At first, I was like Palamino. I did it because I had to. But I’ve done my three drops…and here I am.
The Pods launch. I feel my stomach jolt. All systems are green. There is a jolt of excitement- where did that come from? Then of fear, and after a minute or two it slips back to a lovely mix of terror and boredom.
The ODST suicide rate is marginally higher than the rest of the corps, although not by much. They came up with a term forit, “Existential Threat Syndrome”. The Covenant are incomprehensible, and it breaks us. It breaks us to know we are a blue dot against the cosmos, and it breaks us to know some nasty space -Yoinks!- are wiping us out for the hell of it. Billions upon billions have died for absolutely nothing.
That was how Oakbrook went out. Little Holly Oakbrook, five foot nothing and with a face of permanent unease like she’d just followed through. Took her cyanide capsule while showering. They spaced her body within the hour.
A few days later, I found myself in my own shower (Oh yeah, we get private showers most of the time. Suck on it, rank and file.), my own capsule clamped between my teeth.
I couldn’t do it. I wanted to, God I wanted to, but I found it…physically impossible. I just kept wondering, what if I bite and then I change my mind? What if I spend my last seconds of life choking on my own vomit while I try clawing open my own stomach to take it back?

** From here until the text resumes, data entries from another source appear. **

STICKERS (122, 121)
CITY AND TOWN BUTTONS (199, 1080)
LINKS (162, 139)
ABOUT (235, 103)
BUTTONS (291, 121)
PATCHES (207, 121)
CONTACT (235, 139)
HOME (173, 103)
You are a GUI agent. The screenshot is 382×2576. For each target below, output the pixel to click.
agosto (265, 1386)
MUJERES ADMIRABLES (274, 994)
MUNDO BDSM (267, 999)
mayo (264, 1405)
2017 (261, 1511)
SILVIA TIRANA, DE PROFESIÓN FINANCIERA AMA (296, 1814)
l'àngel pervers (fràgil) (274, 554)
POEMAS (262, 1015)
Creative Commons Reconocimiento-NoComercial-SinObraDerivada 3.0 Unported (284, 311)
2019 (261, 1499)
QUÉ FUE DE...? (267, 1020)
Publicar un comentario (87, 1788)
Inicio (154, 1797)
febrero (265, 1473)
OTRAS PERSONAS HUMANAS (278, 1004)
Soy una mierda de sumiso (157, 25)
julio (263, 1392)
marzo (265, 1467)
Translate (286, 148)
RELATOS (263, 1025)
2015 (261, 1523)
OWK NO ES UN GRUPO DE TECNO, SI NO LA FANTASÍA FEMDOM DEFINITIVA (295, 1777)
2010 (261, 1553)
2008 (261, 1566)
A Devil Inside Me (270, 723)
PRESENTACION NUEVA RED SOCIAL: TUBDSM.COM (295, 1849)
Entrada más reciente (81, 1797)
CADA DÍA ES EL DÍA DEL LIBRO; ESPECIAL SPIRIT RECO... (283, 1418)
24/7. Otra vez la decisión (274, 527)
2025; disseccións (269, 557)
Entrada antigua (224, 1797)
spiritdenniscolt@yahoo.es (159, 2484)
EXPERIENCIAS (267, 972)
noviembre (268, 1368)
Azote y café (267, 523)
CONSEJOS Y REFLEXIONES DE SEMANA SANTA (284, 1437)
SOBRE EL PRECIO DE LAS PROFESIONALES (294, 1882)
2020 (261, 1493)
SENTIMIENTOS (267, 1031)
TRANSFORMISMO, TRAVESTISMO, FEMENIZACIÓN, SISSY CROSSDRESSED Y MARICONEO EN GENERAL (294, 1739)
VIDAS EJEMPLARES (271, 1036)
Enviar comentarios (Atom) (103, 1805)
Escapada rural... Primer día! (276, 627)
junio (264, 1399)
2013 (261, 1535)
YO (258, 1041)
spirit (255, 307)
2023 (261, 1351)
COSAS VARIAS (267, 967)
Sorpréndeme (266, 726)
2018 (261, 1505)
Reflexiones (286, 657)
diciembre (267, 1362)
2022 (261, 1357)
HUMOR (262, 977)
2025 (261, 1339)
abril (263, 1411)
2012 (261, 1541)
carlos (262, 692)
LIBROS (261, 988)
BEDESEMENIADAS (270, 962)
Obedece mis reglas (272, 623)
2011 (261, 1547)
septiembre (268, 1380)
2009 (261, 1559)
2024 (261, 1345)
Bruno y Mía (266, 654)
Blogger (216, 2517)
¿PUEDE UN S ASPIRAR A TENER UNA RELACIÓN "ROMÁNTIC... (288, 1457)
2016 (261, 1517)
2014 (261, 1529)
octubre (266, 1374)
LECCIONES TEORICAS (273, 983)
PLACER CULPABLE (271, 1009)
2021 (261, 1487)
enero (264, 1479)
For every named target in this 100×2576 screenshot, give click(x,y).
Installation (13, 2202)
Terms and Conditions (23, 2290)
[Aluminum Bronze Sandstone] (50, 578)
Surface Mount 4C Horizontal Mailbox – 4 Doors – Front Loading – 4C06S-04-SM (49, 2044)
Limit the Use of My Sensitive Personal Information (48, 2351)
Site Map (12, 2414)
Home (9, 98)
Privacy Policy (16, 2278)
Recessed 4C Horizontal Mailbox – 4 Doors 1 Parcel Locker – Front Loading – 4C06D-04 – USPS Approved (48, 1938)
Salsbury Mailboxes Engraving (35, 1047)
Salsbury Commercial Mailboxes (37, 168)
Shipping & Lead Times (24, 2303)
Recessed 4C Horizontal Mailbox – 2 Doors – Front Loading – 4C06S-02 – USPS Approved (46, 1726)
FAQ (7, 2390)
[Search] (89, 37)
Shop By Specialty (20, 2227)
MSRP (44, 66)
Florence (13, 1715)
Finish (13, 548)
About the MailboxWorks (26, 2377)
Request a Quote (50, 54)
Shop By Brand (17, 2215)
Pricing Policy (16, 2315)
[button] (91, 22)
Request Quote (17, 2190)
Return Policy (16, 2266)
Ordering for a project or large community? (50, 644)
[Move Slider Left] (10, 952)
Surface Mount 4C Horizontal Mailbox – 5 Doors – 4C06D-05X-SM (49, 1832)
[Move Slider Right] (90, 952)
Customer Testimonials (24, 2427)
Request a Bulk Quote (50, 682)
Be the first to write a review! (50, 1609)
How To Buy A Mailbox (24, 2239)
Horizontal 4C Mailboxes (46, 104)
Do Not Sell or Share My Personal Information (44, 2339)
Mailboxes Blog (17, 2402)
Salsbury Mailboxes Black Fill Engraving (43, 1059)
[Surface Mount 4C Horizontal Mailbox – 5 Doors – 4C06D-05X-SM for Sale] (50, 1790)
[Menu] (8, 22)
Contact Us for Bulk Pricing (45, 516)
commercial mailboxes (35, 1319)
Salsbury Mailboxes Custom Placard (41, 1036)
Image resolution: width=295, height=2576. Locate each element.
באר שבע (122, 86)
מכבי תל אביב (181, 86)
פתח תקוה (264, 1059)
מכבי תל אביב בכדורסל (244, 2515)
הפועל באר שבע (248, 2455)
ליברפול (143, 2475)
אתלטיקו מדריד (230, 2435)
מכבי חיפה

Maybe that’s why I’m still doing this. It will be quick, I suppose. One day a plasma bolt will catch me in the face and that’ll be the end of everything.
I miss them. Of course I miss them. I can’t bear looking at the others, the others who I’m dropping with, because it only takes a second for plasma to boil a man to ash, a needle to reduce a person to meat.
Sometimes I curl up into a ball at night, tell myself stories of them returning to me. Palamino recovered, made his way back to safety. Barrister’s pod survived, he’s in an infirmary light-years away. Oakbrook? I never saw her body, she faked her death to escape service and one day she’ll come back for all of us and we can fly away from this war.
I flick my view screen inside my pod to the other ODSTs in my unit. I am glad for the helmets; it makes them metal, pawns on a board, not men and women just as whole and human as Barrister and Palamio and my dear, dear Oakbrook.
My pod hits the ground with a jolt, and the hatch bursts out with a satisfying burst of pneumatics.
I make myself a silent promise. It’s not much, but it’s the best I can offer myself:
If I make it out of here, this final fight, I’ll go home, or whatever home is left for me.
God, now if THAT’S not tempting fate, I don’t know what is.